What Five Great Economists Can Tell Us about Outsourcing
July 02, 2012
In the early 1990s, business gurus such as Peter Drucker and Tom Peters challenged companies to “do what you do best and outsource the rest.” Business leaders took their advice, and the late 1990s and first decade of the twenty-first century saw a rapid increase in outsourcing. Though the rise in outsourcing is a relatively new phenomenon, the concept itself is anything but new. In many ways outsourcing is as old as commerce itself. As early as the thirteenth century, forms of commercial activities conducted under the “putting out system” linked artisans, merchants, and manufacturers as employers and service providers in what was essentially an outsourcing network.
Starting more than 200 years ago economists and academics began sharing their collective wisdom on ideas that would form the theoretical—and in some instances the practical—underpinnings of modern outsourcing. In this article we focus specifically on five “Big Thinkers” in the world of economics and explains how their insights can help improve your outsourcing efforts. Four of the five have received Nobel Prizes; the fifth, who lived before Nobel Prizes were awarded, is widely considered to be the Father of Modern Economics.

==============================

> TASKS FOR THIS EXERCISE:
1/ In the outsourcing article, how many of the five economists have received Nobel Prizes?
2/ Pull out the passage of the outsourcing article word for word, starting with "Starting more than" and going on through "of Modern Economics.".

> MATERIAL:
==============================

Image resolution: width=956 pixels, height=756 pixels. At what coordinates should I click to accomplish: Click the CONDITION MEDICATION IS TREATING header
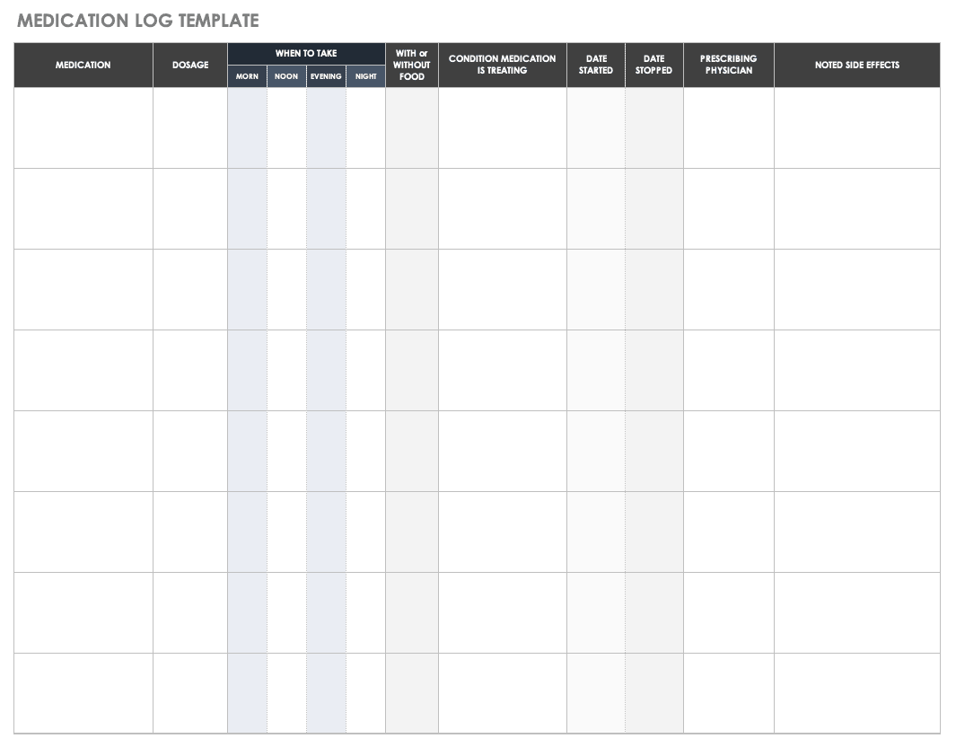(502, 65)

==============================

> THE REPLIES:
1/ Four

2/
Starting more than 200 years ago economists and academics began sharing their collective wisdom on ideas that would form the theoretical—and in some instances the practical—underpinnings of modern outsourcing. In this article we focus specifically on five “Big Thinkers” in the world of economics and explains how their insights can help improve your outsourcing efforts. Four of the five have received Nobel Prizes; the fifth, who lived before Nobel Prizes were awarded, is widely considered to be the Father of Modern Economics.